- El UDC Tábara volvió a mostrar que su pista es una especie de fortaleza con paredes de roca. El equipo Tabarés arrancó el encuentro con la energía de quien enciende un motor a máxima potencia y, cuando apenas se había cumplido el primer minuto, Edu cazó una ocasión fugaz para clavar el 1-0 y levantar a la grada.

Tras el arranque relampagueante, el partido tomó un giro inesperado. El Tábara se replegó algo, como quien recoge velas para aguantar el viento, y el Torres del Carrizal lo aprovechó para estirarse, tener la posesión y empezar a rondar la portería local. El conjunto visitante firmó una primera parte seria, con más balón y más control, aunque la defensa tabaresa se mantuvo firme como un muro bien asentado. Entre intervenciones seguras y buenas ayudas defensivas, los locales apagaron cualquier incendio que se acercó a su área.

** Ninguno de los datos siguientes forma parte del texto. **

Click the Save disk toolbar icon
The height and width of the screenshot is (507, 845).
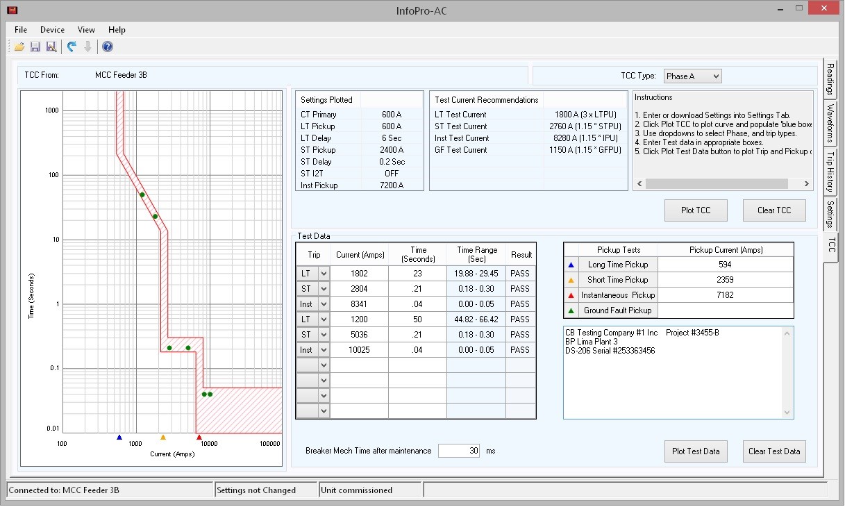[x=35, y=47]
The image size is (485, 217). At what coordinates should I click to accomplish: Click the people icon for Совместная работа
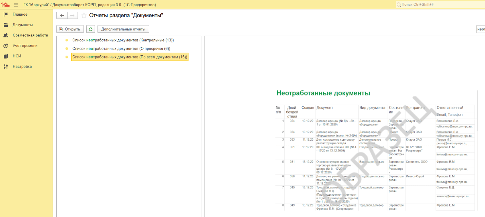click(6, 35)
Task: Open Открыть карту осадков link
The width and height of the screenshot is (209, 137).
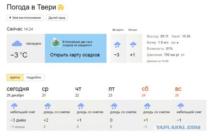Action: pos(75,55)
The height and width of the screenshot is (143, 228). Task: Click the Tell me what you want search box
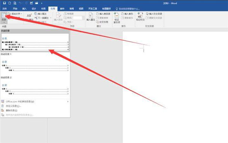click(x=128, y=9)
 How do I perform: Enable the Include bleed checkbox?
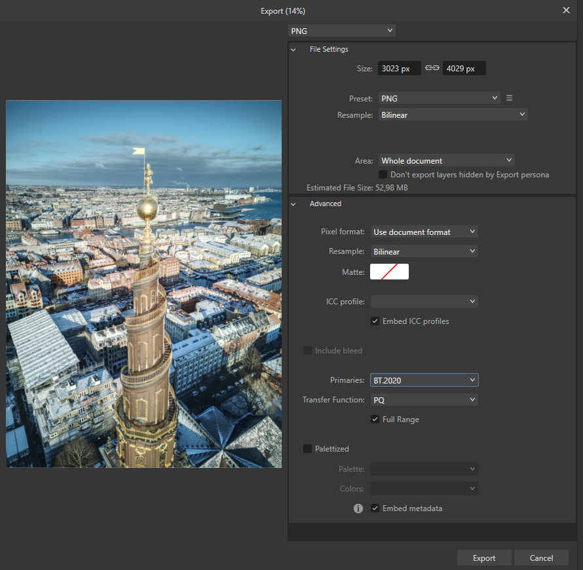[307, 350]
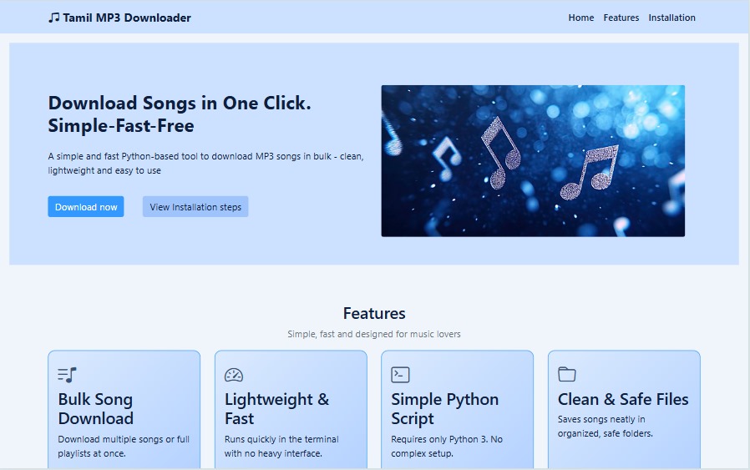The height and width of the screenshot is (470, 750).
Task: Click the music note logo icon
Action: (x=54, y=18)
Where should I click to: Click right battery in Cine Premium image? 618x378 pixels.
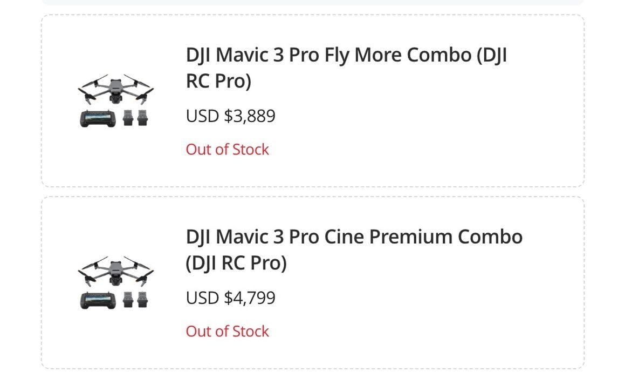[143, 300]
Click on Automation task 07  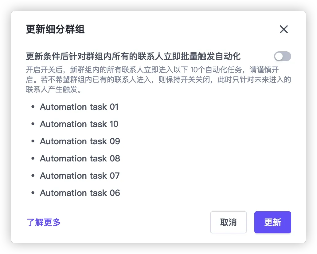pos(80,176)
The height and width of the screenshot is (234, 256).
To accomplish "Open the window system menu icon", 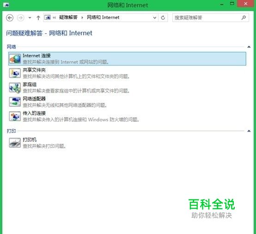I will (6, 5).
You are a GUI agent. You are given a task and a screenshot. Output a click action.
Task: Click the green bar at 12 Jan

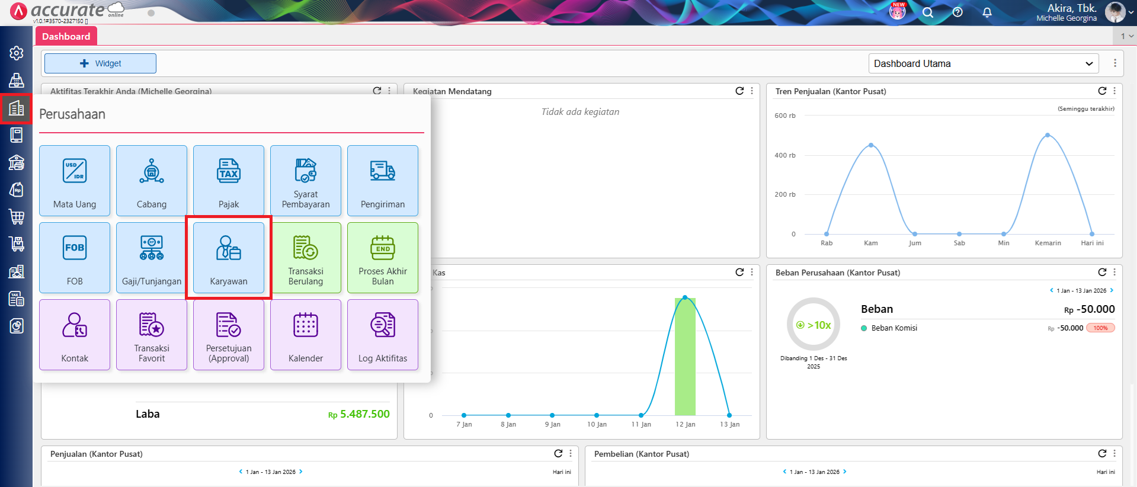pyautogui.click(x=685, y=355)
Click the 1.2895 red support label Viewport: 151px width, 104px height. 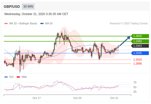(x=138, y=64)
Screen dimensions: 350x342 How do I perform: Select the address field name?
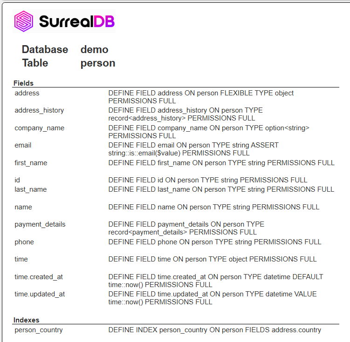27,93
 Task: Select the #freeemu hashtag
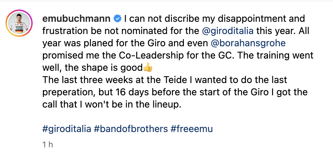(191, 129)
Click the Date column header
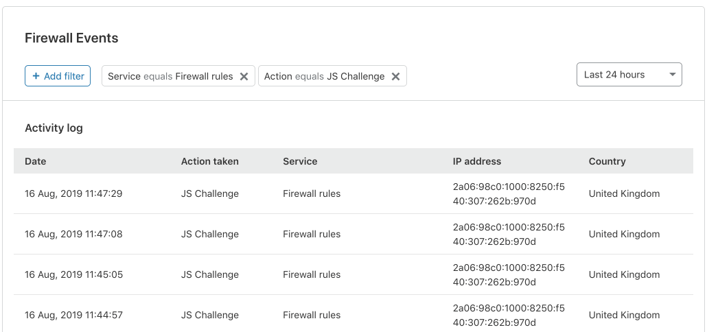The height and width of the screenshot is (332, 707). pos(36,161)
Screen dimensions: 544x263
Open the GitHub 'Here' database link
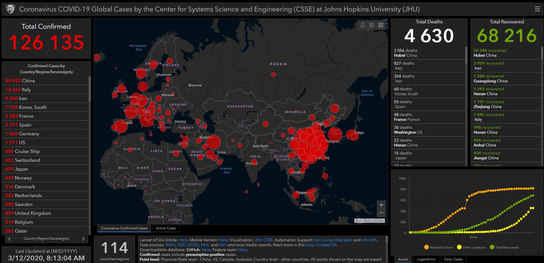coord(206,250)
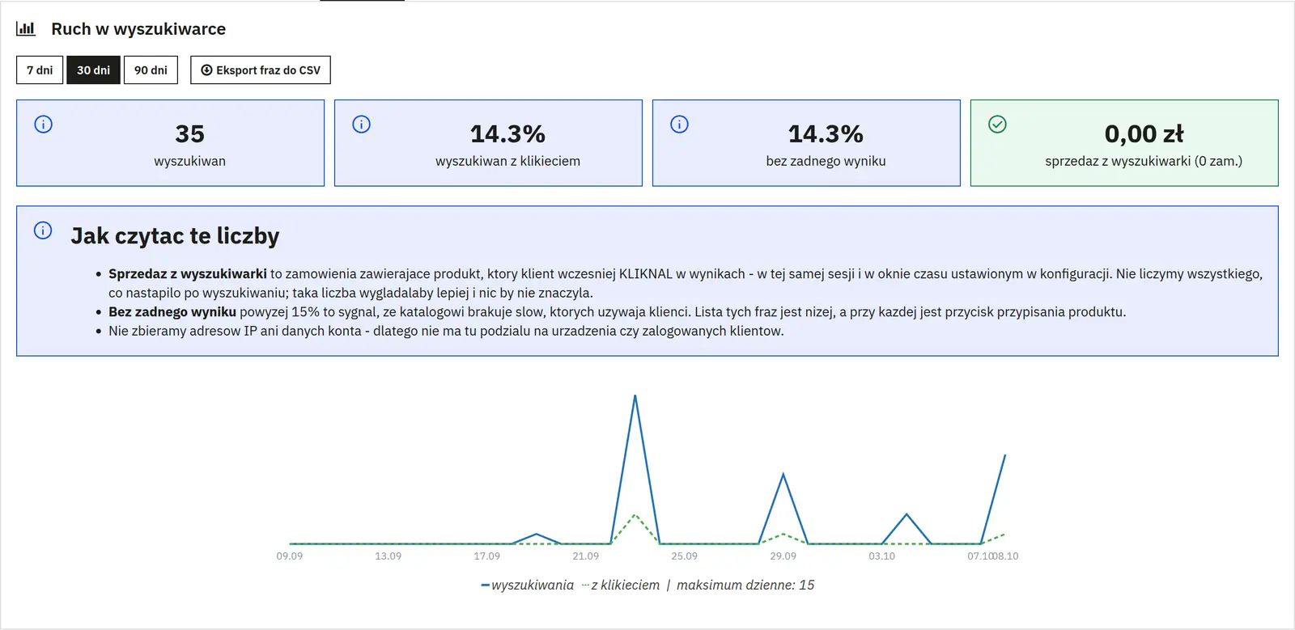Open the 35 wyszukiwan stat card
The image size is (1295, 630).
pyautogui.click(x=170, y=143)
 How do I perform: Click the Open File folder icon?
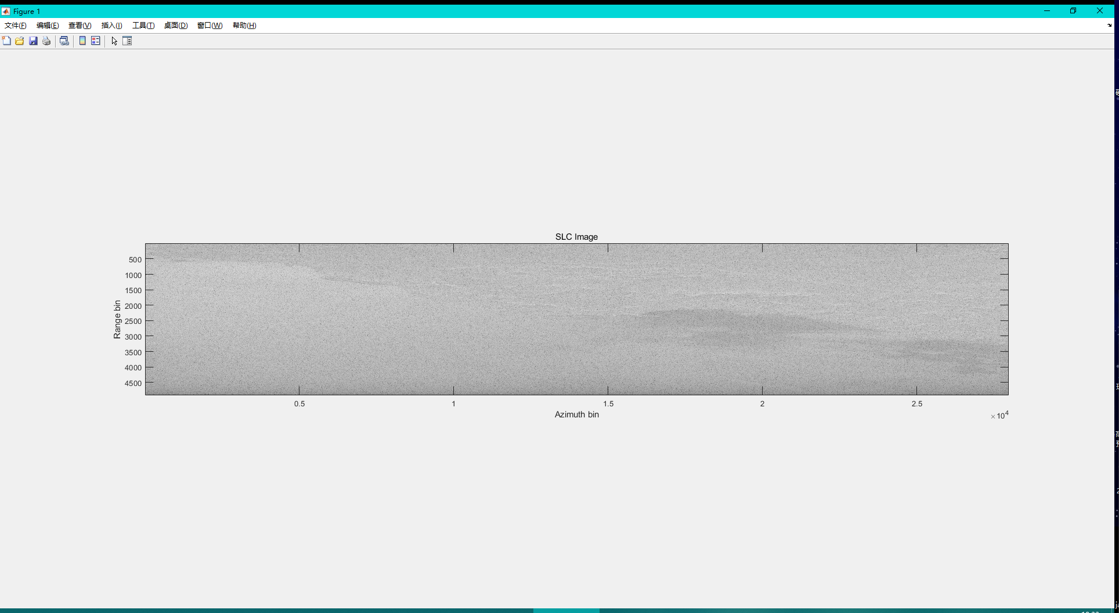20,41
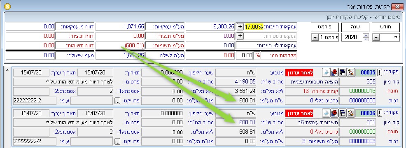Expand exempt transactions with the plus button
Image resolution: width=406 pixels, height=148 pixels.
pyautogui.click(x=240, y=36)
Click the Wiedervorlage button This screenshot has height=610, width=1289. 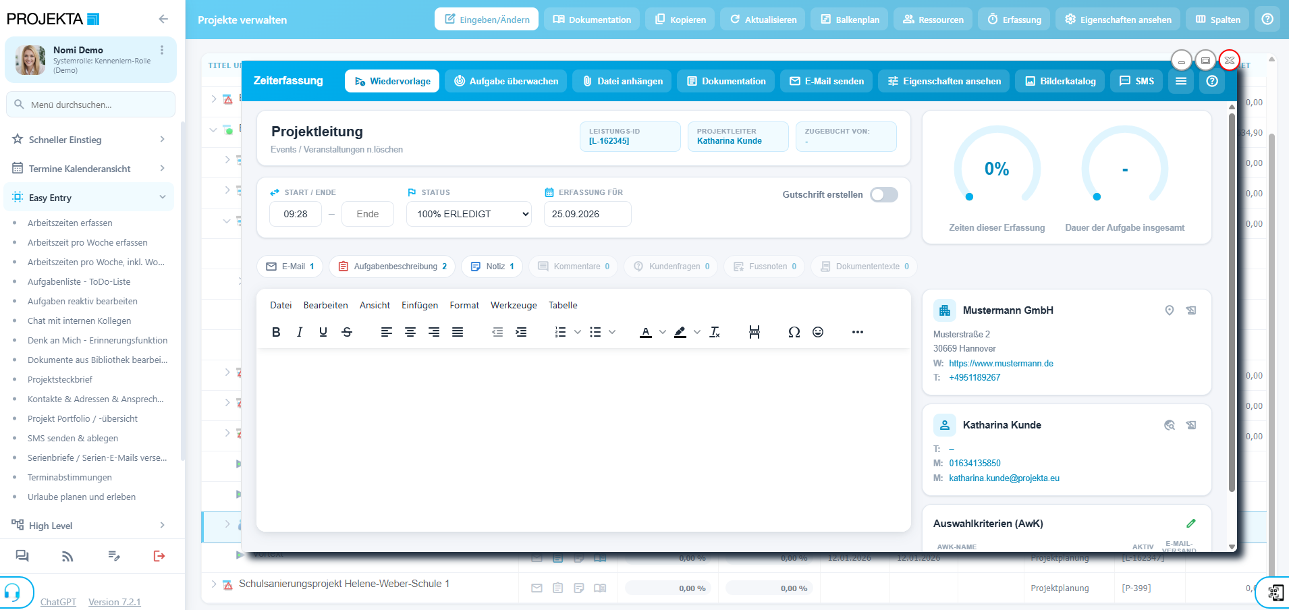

El descanso sentó bien al conjunto dirigido por Marcos San Primitivo. El técnico movió las piezas y su equipo recuperó el pulso del partido. Con un ritmo más pausado, pero más seguro, el Tábara volvió a encontrar su sitio en la pista. Eso sí, el Torres del Carrizal no regaló ni un centímetro y evitó que los locales generaran ocasiones claras.
El duelo entró entonces en una fase de ajedrez deportivo, con los dos equipos cuidando el balón como si fuera una joya. Hasta que apareció Iván. El exjugador del Torres del Carrizal aprovechó una buena acción colectiva para empujar el 2-0 y sellar la famosa ley del ex, esa que nunca caduca.
A contrarreloj, el Torres del Carrizal apostó por el recurso final: portero-jugador para buscar superioridad y arrinconar al rival. Pero el plan se quebró rápido. La precipitación llevó a los visitantes a cometer un error que terminó en expulsión, dejando al equipo en inferioridad en el tramo decisivo. Con un jugador más y el marcador a favor, el Tábara jugó con calma, estiró cada posesión y dejó que los segundos cayeran hasta el pitido final.
La victoria confirma una realidad conocida: en casa, el UDC Tábara es un rival difícil de domar. Su pista sigue siendo territorio hostil para cualquiera que se atreve a visitarla.